Panama Papers Demo — End-to-End Setup

This guide takes you from a fresh machine to running graph queries against the ICIJ Panama Papers dataset inside PostgreSQL. Allow about 15 minutes for a first-time setup.

Prerequisites

Requirement	Version	Notes
PostgreSQL	14, 15, 16, or 17	Homebrew, apt, or official installer
Rust	1.78+ stable	`rustup` recommended
cargo-pgrx	Latest	Must match your `pgrx` crate version

1. Install PostgreSQL

macOS (Homebrew)


brew install postgresql@17
brew services start postgresql@17
 
# Verify
psql --version
pg_isready

Ubuntu / Debian


sudo apt update
sudo apt install postgresql-17 postgresql-client-17
sudo systemctl enable --now postgresql
 
pg_isready

Verify


# Should print that PostgreSQL is accepting connections
pg_isready

2. Install Rust and cargo-pgrx


# Install Rust (skip if already installed)
curl --proto '=https' --tlsv1.2 -sSf https://sh.rustup.rs | sh
source $HOME/.cargo/env
 
# Install cargo-pgrx
cargo install --locked cargo-pgrx
 
# Initialize pgrx against your PostgreSQL installation
cargo pgrx init --pg17=$(which pg_config)
# Adjust the flag for your version: --pg14, --pg15, --pg16

3. Build and Install the pgGraph Extension

From the root of the evokoa-pgGraph repository:


cd graph
 
# Build and install into your local PostgreSQL
cargo pgrx install --release

Configure shared preload

Add the extension to postgresql.conf so GUC parameters register on startup:


# Find your postgresql.conf
psql -c "SHOW config_file;"
 
# Add this line (or use ALTER SYSTEM):
#   shared_preload_libraries = 'graph'

Then restart PostgreSQL:


# macOS (Homebrew)
brew services restart postgresql@17
 
# Linux
sudo systemctl restart postgresql

4. Download the Panama Papers Dataset

The raw CSV files are not included in the repository. You must download them yourself from the ICIJ Offshore Leaks Database:

Download link: ICIJ Offshore Leaks Database

Download the full CSV archive and extract it.

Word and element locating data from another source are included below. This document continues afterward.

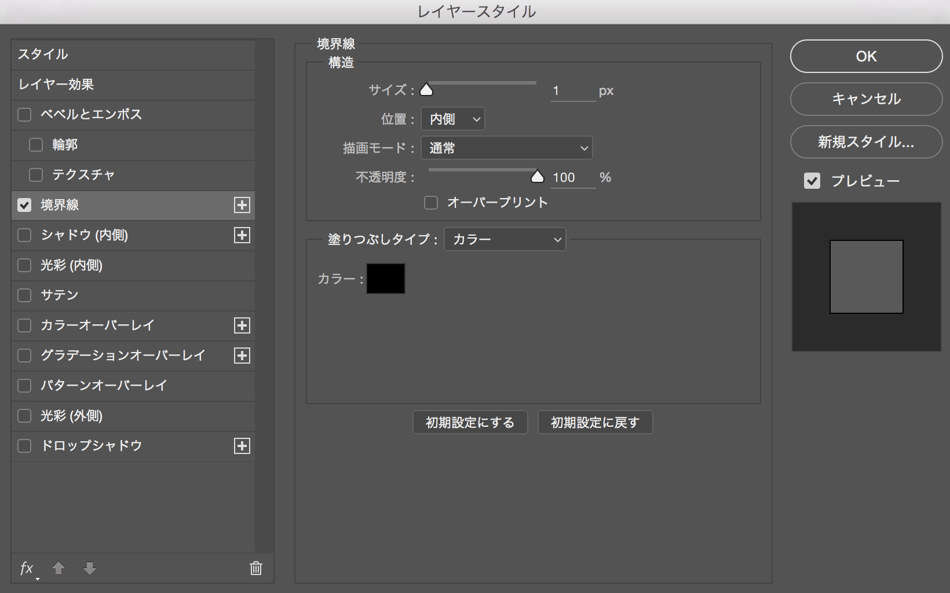
Task: Uncheck the プレビュー checkbox
Action: pyautogui.click(x=812, y=181)
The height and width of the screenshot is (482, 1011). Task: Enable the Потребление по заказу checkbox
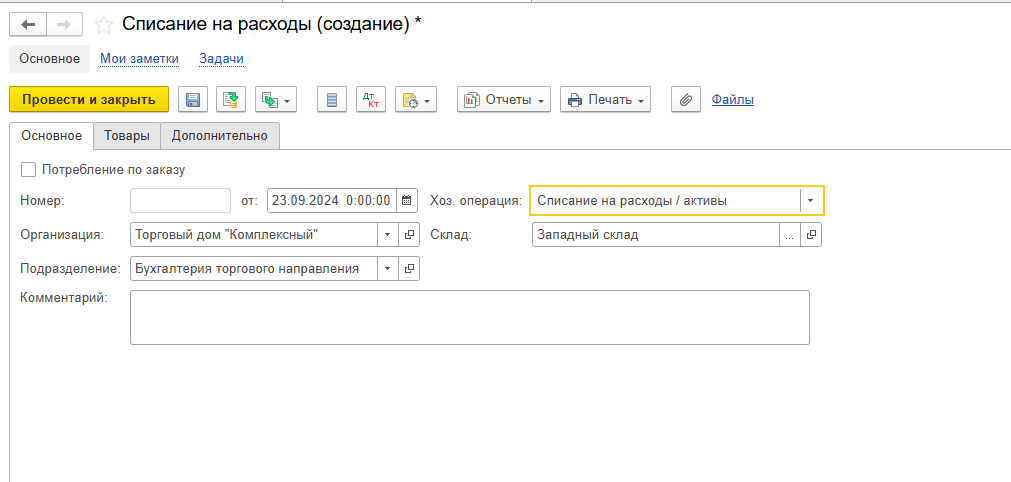(28, 170)
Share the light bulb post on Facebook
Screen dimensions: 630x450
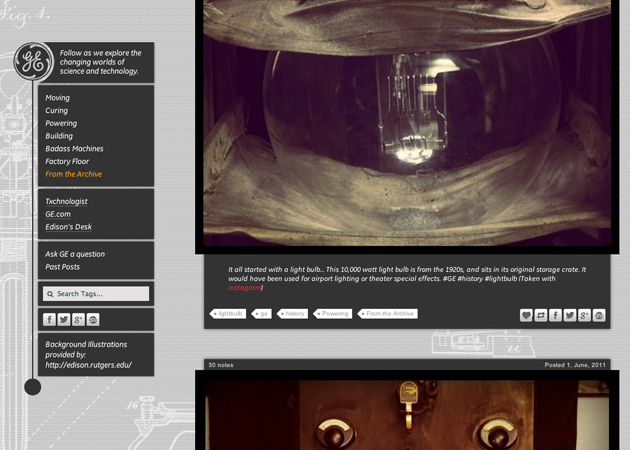click(x=556, y=315)
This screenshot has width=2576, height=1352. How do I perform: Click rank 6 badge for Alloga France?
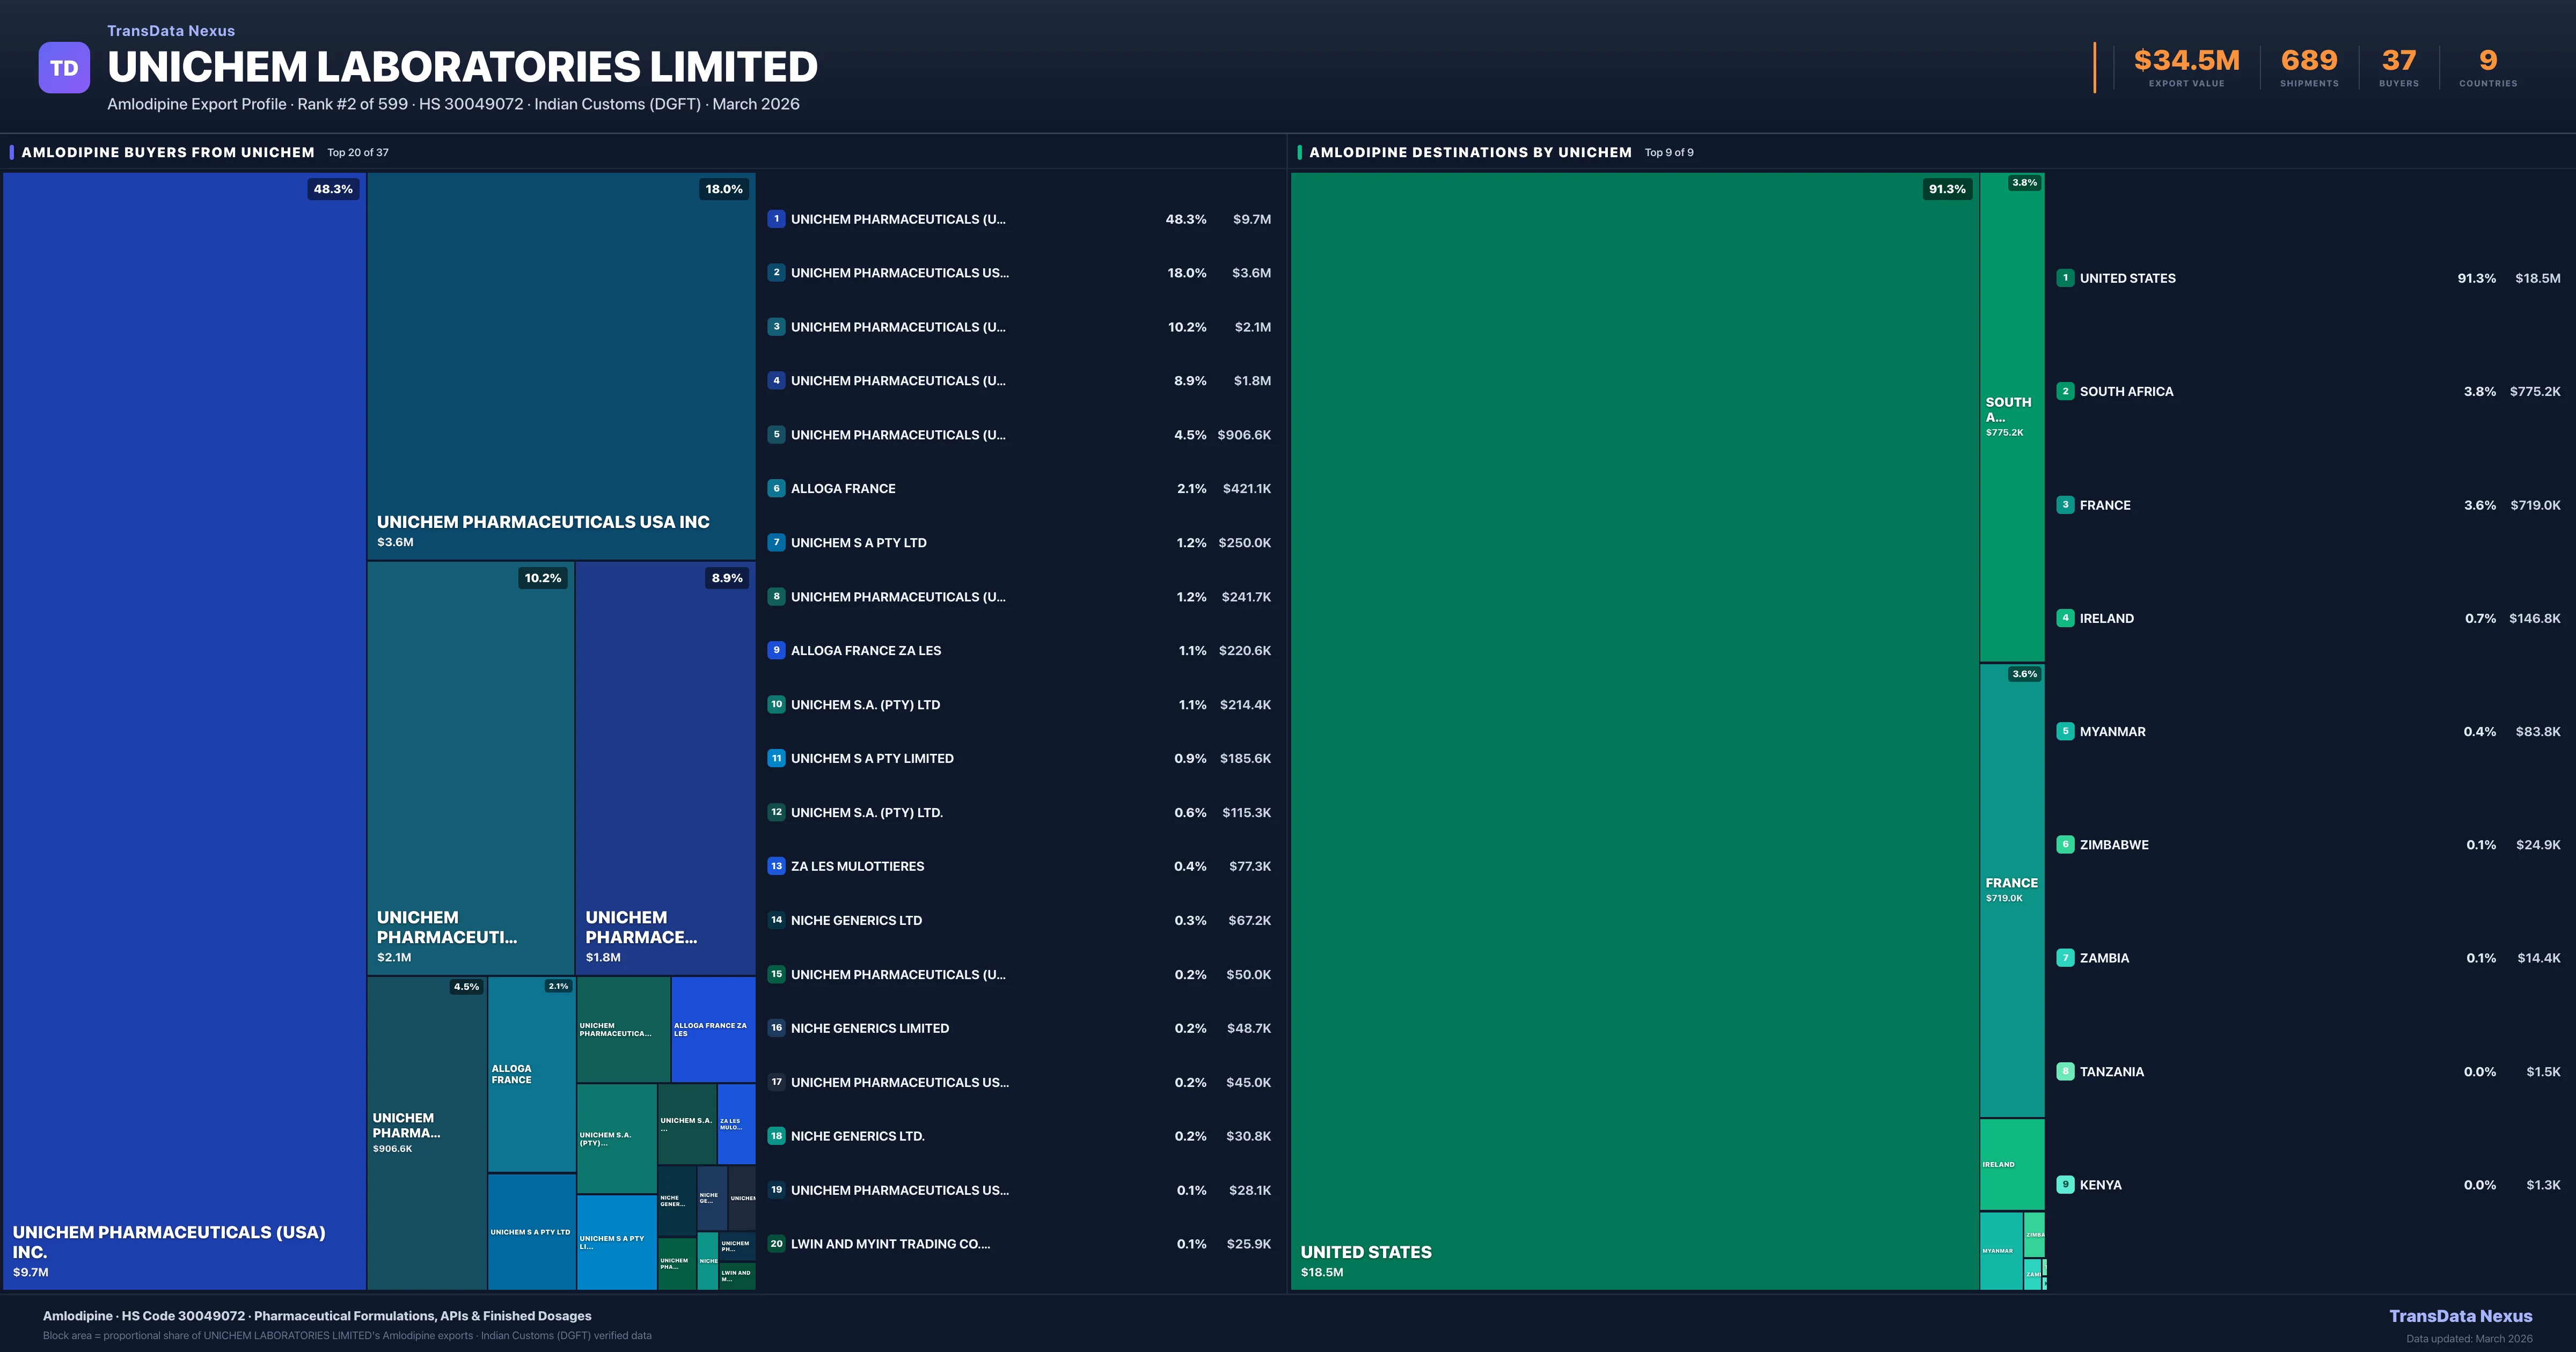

You will get a set of CSV files for nodes and relationships.

Place the files

Copy the extracted CSVs into test_data/panama_papers/ so your directory structure looks like this:


evokoa-pgGraph/
├── graph/
├── docs/
├── bench/
└── test_data/
    ├── README.md
    ├── load.sql
    └── panama_papers/          ← create this directory
        ├── nodes-addresses.csv
        ├── nodes-entities.csv
        ├── nodes-intermediaries.csv
        ├── nodes-officers.csv
        ├── nodes-others.csv
        └── relationships.csv

[!NOTE] The test_data/panama_papers/ directory is in .gitignore. The CSV files will not be committed to the repository.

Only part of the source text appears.